- **Exercise brief**
A faithful, word-for-word transcription of all the data is what is needed.

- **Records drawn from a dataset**
◆ ◆ ◆
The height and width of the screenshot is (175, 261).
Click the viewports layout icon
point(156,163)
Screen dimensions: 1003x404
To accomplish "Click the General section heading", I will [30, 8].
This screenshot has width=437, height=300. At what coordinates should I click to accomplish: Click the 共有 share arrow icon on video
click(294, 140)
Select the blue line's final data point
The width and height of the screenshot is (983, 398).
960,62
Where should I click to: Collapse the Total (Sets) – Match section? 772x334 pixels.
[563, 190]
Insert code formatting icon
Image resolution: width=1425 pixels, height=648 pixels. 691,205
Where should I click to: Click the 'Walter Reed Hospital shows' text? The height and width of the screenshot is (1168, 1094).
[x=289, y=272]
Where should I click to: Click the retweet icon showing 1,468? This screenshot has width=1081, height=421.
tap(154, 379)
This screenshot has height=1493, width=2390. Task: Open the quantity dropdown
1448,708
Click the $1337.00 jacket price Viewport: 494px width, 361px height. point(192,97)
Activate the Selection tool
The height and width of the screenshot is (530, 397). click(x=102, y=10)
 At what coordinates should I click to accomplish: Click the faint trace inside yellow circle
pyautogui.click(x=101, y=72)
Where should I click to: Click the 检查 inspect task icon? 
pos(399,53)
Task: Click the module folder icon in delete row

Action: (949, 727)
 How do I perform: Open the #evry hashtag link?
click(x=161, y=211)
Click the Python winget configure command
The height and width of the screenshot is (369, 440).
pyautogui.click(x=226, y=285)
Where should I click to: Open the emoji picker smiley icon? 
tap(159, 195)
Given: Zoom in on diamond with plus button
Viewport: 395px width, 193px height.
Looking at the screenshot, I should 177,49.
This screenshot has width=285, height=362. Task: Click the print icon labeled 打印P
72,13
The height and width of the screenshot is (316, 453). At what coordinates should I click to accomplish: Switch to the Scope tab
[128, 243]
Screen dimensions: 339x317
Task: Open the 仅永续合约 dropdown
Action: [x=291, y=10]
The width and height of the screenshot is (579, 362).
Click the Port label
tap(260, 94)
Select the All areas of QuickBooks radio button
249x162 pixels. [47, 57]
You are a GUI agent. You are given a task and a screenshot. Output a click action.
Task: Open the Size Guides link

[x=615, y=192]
◆ ◆ ◆
- **Solution for this problem**
The height and width of the screenshot is (175, 261).
Click the viewports layout icon
point(156,163)
Screen dimensions: 1003x404
To accomplish "Click the General section heading", I will [30, 8].
This screenshot has width=437, height=300. At what coordinates should I click to accomplish: Click the 共有 share arrow icon on video
click(294, 140)
Select the blue line's final data point
The width and height of the screenshot is (983, 398).
960,62
Where should I click to: Collapse the Total (Sets) – Match section? 772x334 pixels.
[563, 190]
Insert code formatting icon
Image resolution: width=1425 pixels, height=648 pixels. 691,205
Where should I click to: Click the 'Walter Reed Hospital shows' text? The height and width of the screenshot is (1168, 1094).
[x=289, y=272]
Where should I click to: Click the retweet icon showing 1,468? This screenshot has width=1081, height=421.
tap(154, 379)
This screenshot has height=1493, width=2390. Task: Open the quantity dropdown
1448,708
Click the $1337.00 jacket price Viewport: 494px width, 361px height. point(192,97)
Activate the Selection tool
The height and width of the screenshot is (530, 397). click(x=102, y=10)
 At what coordinates should I click to accomplish: Click the faint trace inside yellow circle
pyautogui.click(x=101, y=72)
Where should I click to: Click the 检查 inspect task icon? 
pos(399,53)
Task: Click the module folder icon in delete row

Action: (949, 727)
 How do I perform: Open the #evry hashtag link?
click(x=161, y=211)
Click the Python winget configure command
The height and width of the screenshot is (369, 440).
pyautogui.click(x=226, y=285)
Where should I click to: Open the emoji picker smiley icon? 
tap(159, 195)
Given: Zoom in on diamond with plus button
Viewport: 395px width, 193px height.
Looking at the screenshot, I should 177,49.
This screenshot has width=285, height=362. Task: Click the print icon labeled 打印P
72,13
The height and width of the screenshot is (316, 453). At what coordinates should I click to accomplish: Switch to the Scope tab
[128, 243]
Screen dimensions: 339x317
Task: Open the 仅永续合约 dropdown
Action: [x=291, y=10]
The width and height of the screenshot is (579, 362).
Click the Port label
tap(260, 94)
Select the All areas of QuickBooks radio button
249x162 pixels. [47, 57]
You are a GUI agent. You are given a task and a screenshot. Output a click action.
Task: Open the Size Guides link

[x=615, y=192]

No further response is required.